Wednesday, July 22, 2009

Using linguistic indexes for sorting in Oracle

In Estonia we have our own language and Estonian language has its own alphabet that is a little bit different from English :) And it would be good if a database application sorts text fields according to the correct language rules (I have seen many bug reports from clients, that "the sort order is wrong").

In Oracle database its quite easy to sort according to the correct language rules, you just need to set the correct database session language from the client.
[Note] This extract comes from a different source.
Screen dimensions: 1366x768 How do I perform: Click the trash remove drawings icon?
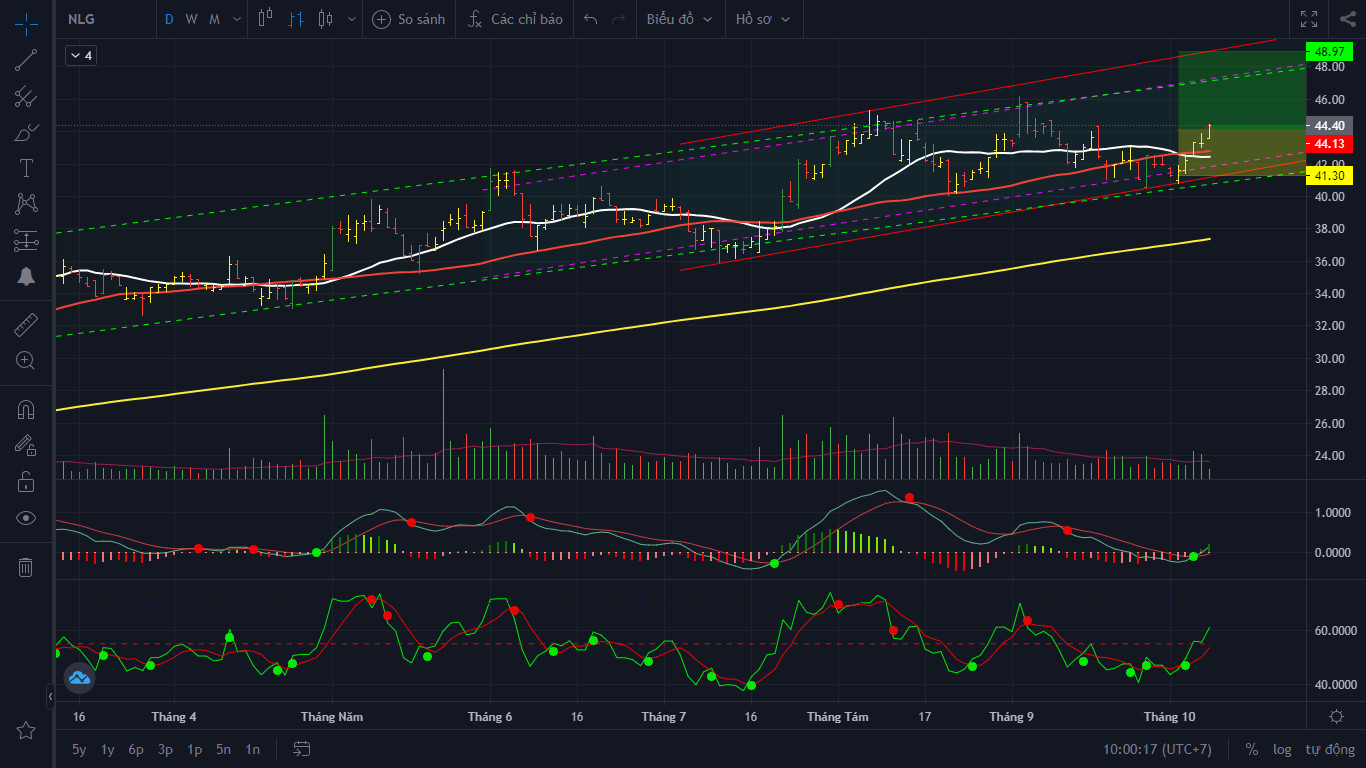(26, 567)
This can be done using ALTER SESSION SET NLS_LANGUAGE or quite often the database client picks up the correct language from OS locale.
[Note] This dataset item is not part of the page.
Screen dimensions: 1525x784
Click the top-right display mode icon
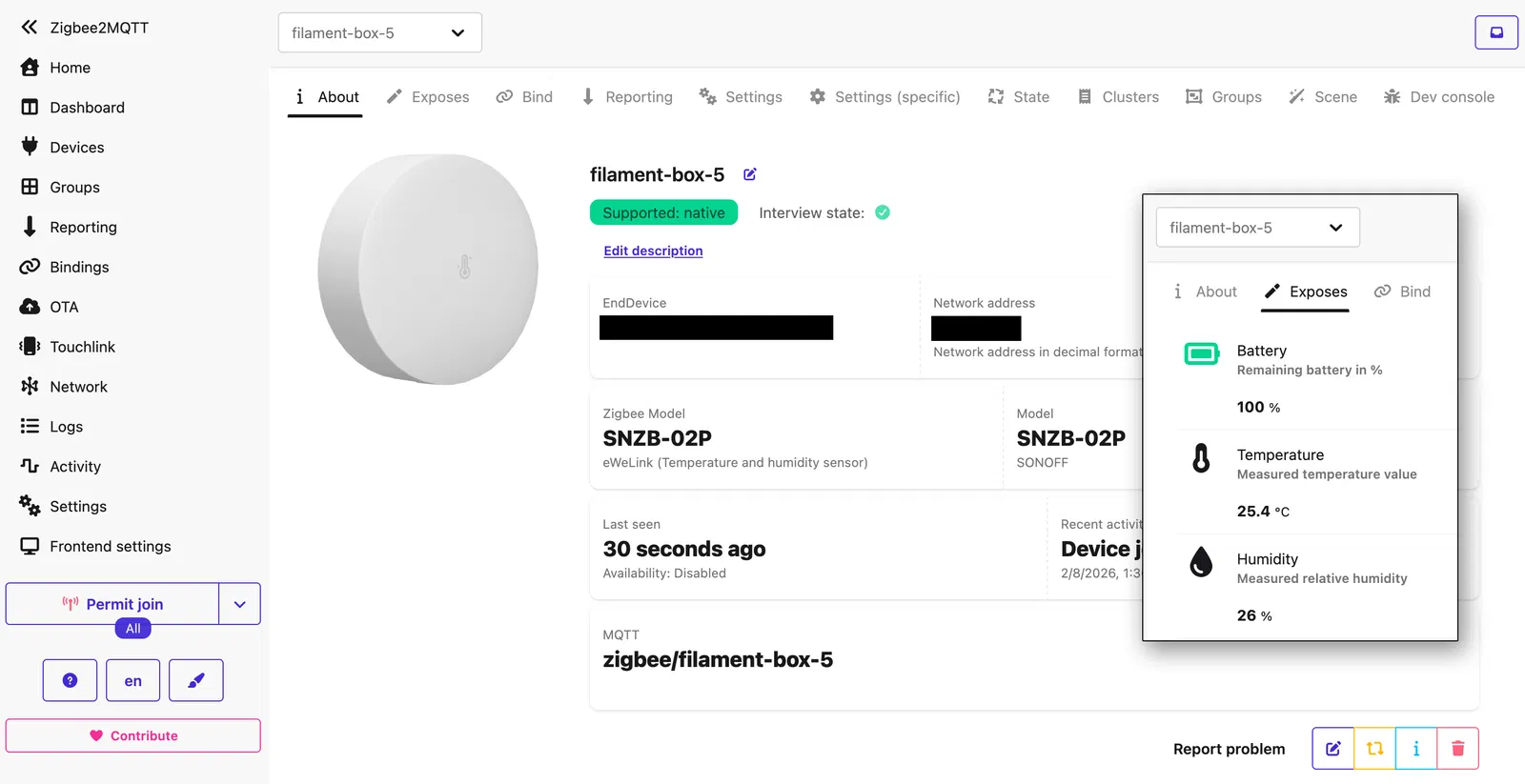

Small example to demonstrate this (I use Oracle Database 11.1.0.7 for these examples):

create table t (
  t varchar2(100) not null
);

insert into t values ('a');
insert into t values ('ä');
insert into t values ('o');
insert into t values ('õ');
commit;

SQL> alter session set nls_language='estonian';

Session altered.

SQL> select t from t order by t;

T
---------
a
o
õ
ä

SQL> alter session set nls_language='german';

Session altered.

SQL> select t from t order by t;

T
---------
a
ä
o
õ

But what happens if I create an index to speed up the sorting?

SQL> truncate table t;

SQL> create index idxt on t(t);

SQL> 
declare
  s t.t%type;
begin
  for i in 1..100000 loop
    s:= case mod(i,4) 
          when 0 then 'a'
          when 1 then 'ä'
          when 2 then 'o'
          when 3 then 'õ'
        end;
    if mod(i,3) = 0 then
      s:= upper(s);
    end if;
    s:= s||dbms_random.string('x',50);
    insert into t values (s);
  end loop;
  commit;
end;
/
SQL> exec dbms_stats.gather_table_stats(user,'t',cascade=>true);

PL/SQL procedure successfully completed.

SQL> alter session set nls_language='estonian';

Session altered.

SQL> select t from t order by t;

100000 rows selected.

Elapsed: 00:00:02.89

-----------------------------------------------------------------------------------
| Id  | Operation          | Name | Rows  | Bytes |TempSpc| Cost (%CPU)| Time     |
-----------------------------------------------------------------------------------
|   0 | SELECT STATEMENT   |      |   100K|  5175K|       |  1482   (2)| 00:00:18 |
|   1 |  SORT ORDER BY     |      |   100K|  5175K|  5896K|  1482   (2)| 00:00:18 |
|   2 |   TABLE ACCESS FULL| T    |   100K|  5175K|       |   162   (2)| 00:00:02 |
-----------------------------------------------------------------------------------

SQL> alter session set nls_language='american';

Session altered.

SQL> select t from t order by t;

100000 rows selected.

Elapsed: 00:00:01.56

-------------------------------------------------------------------------
| Id  | Operation        | Name | Rows  | Bytes | Cost (%CPU)| Time     |
-------------------------------------------------------------------------
|   0 | SELECT STATEMENT |      |   100K|  5175K|   895   (1)| 00:00:11 |
|   1 |  INDEX FULL SCAN | IDXT |   100K|  5175K|   895   (1)| 00:00:11 |
-------------------------------------------------------------------------

First I did a query with Estonian language and then for comparison with American language. If you compare these two, the query in American language works as expected, it reads the correct sort order directly from index. But query in Estonian language requires extra sorting. This is also clearly demonstrated in the query elapsed times. Usually this is not a problem at all, but if there is a need for more performance, what if the data sets are really large and could benefit a sorting help from an index?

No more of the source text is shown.